6.2. Categories of Errors

It is useful to distinguish between categories of errors in order to quickly identify and fix them. Each category manifests itself in a different way, and some strategies may be more useful for certain types of errors.

6.2.1. Stages of C# Execution

In order to understand programming errors it is useful to understand the two stages of code execution. Complilation

Before code can be run, it must first be compiled, or validated and prepared for execution. This is known as the compilation stage, and you can think of it like the pre-flight check for a plane or space craft.

A lot of detailed, low-level tasks are carried out during this process, but it is enough for us to understand that compiling verifies the syntax and structure of the code. Execution

Once our code has been compiled, its syntax has been verified and the program is ready to run. The execution stage is when the actions written into our program—printing to the console, prompting the user for input, making calculations, etc.—are actually carried out. You can think of this stage as the plane taking flight.

6.2.2. Compile-Time Errors, Warnings, and Exceptions

C# can only execute a program if the program is syntactically correct. Syntax refers to the structure of a language (spoken, programming, or otherwise) and the rules about that structure. For example, in English, a sentence must begin with a capital letter and end with appropriate punctuation.

When we run our code, two things can happen. Either it works as expected, or it doesn’t. It’s that simple. One of the nice features of C# is the compiler. The compiler works by reading each line and performing all coded tasks. If it finds a line that doesn’t work, it will stop the code and provide you with feedback. This feedback usually falls within one of three categories: errors, warnings, or exceptions. Compiler Errors

A compiler error is usually a violation of the formal rules for a given language. This can also be referred to as a syntax error.


this sentence contains a syntax error.

So does this one

For most readers of English, a few syntax errors are not a significant problem. Our brains are often flexible enough to determine the intended meaning of a sentence even if it contains one or more syntax errors.

Programming languages are not so forgiving. If there is a single syntax error anywhere in your program, C# will display an error message and quit immediately. Since syntax is validated during the compilation stage, syntax errors are the first we see when running a program.

During the first few weeks of your programming career, you will probably spend a lot of time tracking down syntax errors. However, as you gain experience, you will make fewer errors, and you will find your errors faster.

Try It!

Find the syntax errors in the program.

string day = Wednesday;


What syntax errors did you find? What was the specific error message provided by C# in each case? Compiler Warnings

When the compiler runs across code that is sound, but has a small flaw in either the logic or execution, it will give you a warning. Warnings, most of the time, catch small items that won’t break your code at this point, but might be unused or unnecessary. These are helping you prevent errors as you build.

Try It!

Run the code. Make changes to handle the warning.

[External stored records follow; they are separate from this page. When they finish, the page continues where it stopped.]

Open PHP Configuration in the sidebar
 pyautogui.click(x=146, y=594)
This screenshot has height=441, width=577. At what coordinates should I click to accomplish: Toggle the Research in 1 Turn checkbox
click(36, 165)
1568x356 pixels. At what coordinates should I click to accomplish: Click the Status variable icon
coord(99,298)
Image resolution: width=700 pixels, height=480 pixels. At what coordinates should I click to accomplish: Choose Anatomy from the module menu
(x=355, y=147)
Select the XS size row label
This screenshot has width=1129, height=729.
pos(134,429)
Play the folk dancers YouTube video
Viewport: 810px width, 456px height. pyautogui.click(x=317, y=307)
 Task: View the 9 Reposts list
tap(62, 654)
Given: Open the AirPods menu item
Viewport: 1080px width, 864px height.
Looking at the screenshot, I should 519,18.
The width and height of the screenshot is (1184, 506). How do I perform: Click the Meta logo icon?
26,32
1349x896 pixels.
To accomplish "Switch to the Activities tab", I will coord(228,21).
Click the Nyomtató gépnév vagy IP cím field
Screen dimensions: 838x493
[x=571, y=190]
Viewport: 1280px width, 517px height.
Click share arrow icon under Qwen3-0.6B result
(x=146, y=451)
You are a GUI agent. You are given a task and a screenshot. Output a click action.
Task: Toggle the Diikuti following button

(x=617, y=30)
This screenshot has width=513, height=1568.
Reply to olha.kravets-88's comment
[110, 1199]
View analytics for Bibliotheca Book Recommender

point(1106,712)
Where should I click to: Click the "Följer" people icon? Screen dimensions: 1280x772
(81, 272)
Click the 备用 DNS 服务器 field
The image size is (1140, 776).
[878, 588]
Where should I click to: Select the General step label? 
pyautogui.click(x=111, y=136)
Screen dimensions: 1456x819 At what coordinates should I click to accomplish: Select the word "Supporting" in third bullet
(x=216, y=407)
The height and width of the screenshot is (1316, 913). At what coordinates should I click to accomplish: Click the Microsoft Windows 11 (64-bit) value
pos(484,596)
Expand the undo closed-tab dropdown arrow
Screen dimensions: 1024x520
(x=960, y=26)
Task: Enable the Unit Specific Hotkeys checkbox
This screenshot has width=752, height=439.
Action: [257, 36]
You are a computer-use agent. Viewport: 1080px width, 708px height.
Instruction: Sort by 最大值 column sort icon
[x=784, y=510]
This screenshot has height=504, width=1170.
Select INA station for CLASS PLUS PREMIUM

string firstName = "Alyce";
string lastName;
Console.WriteLine(firstName); Exceptions

Exceptions occur while running the program. They are usually the results of unanticipated errors that you didn’t plan on as you built your code. Currently, you may have seen error messages about an Unhandled Exception. This means that something unexpected happened and crashes your code. This could be an unanticipated user input, trying to divide by zero, to name a few. C# has ways to handle exceptions, but we will discuss those more in later chapters.

6.2.3. Logic Errors

The last type of error is the logic error. If there is a logic error in your program, it will run successfully and not generate any error messages. However, the program will not work as intended.

The characteristic of logic errors is that the program you wrote is not the program you wanted. For example, say you want a program to calculate your daily earnings based on your weekly salary. You might try the following:


double weeklyPay = 600;

double dailyEarnings = weeklyPay / 7;

Console Output


The result surprises you because you thought you were making at least $100 per day (you work Monday through Friday). According to this program, though, you are making about $85 per day. The error is a logic one because you divided your weekly pay by 7. It would have been more accurate to divide your weekly pay by 5, since that is how many days a week you come to work.

Identifying logic errors can be tricky because unlike syntax and runtime problems, there are no error messages to help us identify the issue. We must examine the output of the program and work backward to figure out what it is doing wrong.

6.2.4. Check Your Understanding


Label each of the following as either a complier error, compiler warning, unhandled expectation or logic error.

  1. Trying to use a variable that has not been defined.

  2. Leaving off a close parenthesis, ), when calling Console.WriteLine.

  3. Forgetting to divide by 100 when printing a percentage amount.

  4. Asking the user for their favorite number and they enter "" (an empty string).